Study design, materials and methods
This study included treatment-naïve men aged ≥40 years, who visited our hospital with a chief complaint of LUTS (international prostate symptom score [IPSS] total score of ≥8) and underwent urodynamic studies (UDS), including cytometry and pressure-flow study. PMD was assessed by adding the following question to the IPSS: “Over the last month, how often did you experience dribbling after voiding and got your underwear wet?”. Patients who answered "not at all" to this question were defined as those without PMD (the PMD-free group), and those who answered "more than half the time" or " almost always" were defined as those with PMD (the PMD group).
This study focused on the detrusor pressure after voiding and calculated the time to return to the pre-voiding pressure (defined as “recovery time to baseline detrusor pressure”), as shown in the Figure. Patient characteristics and UDS parameters, including recovery time to baseline detrusor pressure, were compared between the two groups.
Results
Of the 739 patients analyzed, 81 (11.0%) were classified into the PMD group and 167 (22.6%) into the PMD-free group. Although there were no significant differences in age or prostate volume between the two groups, the PMD group had significantly higher subjective symptoms such as IPSS, overactive bladder symptom score (OABSS), and IPSS-quality of life score.
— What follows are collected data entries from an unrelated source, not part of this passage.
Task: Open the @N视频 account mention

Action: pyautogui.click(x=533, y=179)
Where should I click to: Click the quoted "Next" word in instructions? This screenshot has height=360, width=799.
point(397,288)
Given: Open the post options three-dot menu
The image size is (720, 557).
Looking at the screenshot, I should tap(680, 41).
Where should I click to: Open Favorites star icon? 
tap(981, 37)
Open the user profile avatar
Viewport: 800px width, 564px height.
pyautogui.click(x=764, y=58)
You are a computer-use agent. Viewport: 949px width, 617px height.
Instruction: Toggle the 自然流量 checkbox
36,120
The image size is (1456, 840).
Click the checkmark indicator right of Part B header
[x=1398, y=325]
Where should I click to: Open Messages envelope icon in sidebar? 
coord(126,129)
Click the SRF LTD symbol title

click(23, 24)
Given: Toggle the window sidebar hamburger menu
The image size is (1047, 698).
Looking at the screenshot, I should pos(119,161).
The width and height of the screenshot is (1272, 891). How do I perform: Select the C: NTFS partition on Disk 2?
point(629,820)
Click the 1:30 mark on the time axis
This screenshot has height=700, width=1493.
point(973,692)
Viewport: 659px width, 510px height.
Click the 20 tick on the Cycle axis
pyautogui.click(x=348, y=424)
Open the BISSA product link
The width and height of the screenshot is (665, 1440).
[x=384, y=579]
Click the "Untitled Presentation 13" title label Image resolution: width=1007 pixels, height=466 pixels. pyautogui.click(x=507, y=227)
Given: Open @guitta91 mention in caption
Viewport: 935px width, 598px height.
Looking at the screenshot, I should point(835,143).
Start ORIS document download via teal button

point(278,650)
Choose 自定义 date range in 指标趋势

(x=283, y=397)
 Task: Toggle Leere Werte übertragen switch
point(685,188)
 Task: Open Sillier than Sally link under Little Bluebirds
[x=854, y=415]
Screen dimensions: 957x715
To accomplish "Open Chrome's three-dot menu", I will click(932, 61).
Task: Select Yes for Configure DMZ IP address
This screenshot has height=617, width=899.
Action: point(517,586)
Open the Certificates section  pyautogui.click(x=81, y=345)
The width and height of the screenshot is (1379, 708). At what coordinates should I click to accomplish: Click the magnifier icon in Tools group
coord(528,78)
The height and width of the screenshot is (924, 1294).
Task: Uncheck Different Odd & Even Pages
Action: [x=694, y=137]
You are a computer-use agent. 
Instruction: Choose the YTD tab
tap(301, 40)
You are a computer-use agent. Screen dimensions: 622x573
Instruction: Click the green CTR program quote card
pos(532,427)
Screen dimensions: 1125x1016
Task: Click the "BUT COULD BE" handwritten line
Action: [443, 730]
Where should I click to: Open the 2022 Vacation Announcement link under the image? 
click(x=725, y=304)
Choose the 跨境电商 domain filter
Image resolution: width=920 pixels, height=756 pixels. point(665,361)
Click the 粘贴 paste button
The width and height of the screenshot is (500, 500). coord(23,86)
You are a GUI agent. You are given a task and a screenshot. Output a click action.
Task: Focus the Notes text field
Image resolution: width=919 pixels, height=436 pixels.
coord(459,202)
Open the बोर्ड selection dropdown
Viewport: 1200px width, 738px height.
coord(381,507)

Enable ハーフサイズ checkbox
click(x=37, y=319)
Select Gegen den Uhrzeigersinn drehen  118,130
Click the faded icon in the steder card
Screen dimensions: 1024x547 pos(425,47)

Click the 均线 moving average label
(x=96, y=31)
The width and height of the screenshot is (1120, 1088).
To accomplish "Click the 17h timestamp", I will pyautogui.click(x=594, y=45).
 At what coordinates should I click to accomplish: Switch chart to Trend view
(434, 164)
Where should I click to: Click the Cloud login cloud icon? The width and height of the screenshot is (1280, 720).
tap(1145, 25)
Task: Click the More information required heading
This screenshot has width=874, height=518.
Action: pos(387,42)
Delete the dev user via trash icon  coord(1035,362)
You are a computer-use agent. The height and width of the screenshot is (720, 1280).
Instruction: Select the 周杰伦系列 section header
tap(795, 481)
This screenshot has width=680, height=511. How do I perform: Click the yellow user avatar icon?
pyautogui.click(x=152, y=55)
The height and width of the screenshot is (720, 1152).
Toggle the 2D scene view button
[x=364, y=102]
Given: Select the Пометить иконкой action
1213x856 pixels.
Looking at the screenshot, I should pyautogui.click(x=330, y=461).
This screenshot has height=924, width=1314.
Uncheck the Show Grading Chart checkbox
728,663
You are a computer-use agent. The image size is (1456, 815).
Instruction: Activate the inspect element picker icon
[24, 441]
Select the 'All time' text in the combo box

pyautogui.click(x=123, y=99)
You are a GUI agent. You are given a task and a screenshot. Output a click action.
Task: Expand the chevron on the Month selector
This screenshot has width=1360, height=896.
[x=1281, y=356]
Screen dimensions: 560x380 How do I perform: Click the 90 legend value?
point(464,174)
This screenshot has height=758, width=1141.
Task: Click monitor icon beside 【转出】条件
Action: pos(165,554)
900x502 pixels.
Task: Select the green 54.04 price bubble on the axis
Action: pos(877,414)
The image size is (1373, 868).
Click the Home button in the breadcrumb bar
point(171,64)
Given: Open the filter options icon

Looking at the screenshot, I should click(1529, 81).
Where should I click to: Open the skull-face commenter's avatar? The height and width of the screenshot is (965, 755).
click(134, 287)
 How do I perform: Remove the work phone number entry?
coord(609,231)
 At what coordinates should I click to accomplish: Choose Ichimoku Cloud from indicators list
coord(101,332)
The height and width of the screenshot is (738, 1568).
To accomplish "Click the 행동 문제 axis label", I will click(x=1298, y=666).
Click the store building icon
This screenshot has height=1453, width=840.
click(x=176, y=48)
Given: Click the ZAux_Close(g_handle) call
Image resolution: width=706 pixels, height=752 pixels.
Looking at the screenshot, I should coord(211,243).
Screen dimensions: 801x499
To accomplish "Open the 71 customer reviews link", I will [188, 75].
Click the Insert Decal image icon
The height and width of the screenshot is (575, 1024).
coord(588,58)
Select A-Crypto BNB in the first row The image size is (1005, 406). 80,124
UDS parameters of voiding function, including maximum flow rate and bladder outlet obstruction index, showed no difference, whereas the bladder capacity was significantly smaller and the frequency of detrusor overactivity was significantly higher in the PMD group. Notably, the mean recovery time to baseline detrusor pressure in the PMD group was 47.9 seconds, which was significantly longer than that in the PMD-free group (14.7 seconds, p <0.001). Multivariate regression analysis revealed that a longer recovery time to baseline detrusor pressure was significantly associated with the occurrence of PMD (Table).
Interpretation of results
Although it has been thought that PMD is caused by trapped urine in the bulbar urethra due to the weakening of pelvic floor muscle such as bulbocavernosus muscle, delayed return of detrusor contraction to baseline also may have caused PMD. The exact mechanism by which this causes PMD is unknown, but it is possible that prolonged detrusor contractions after voiding leads to inadequate closure of the urethral sphincter, resulting in influx of urine into the bulbar urethra.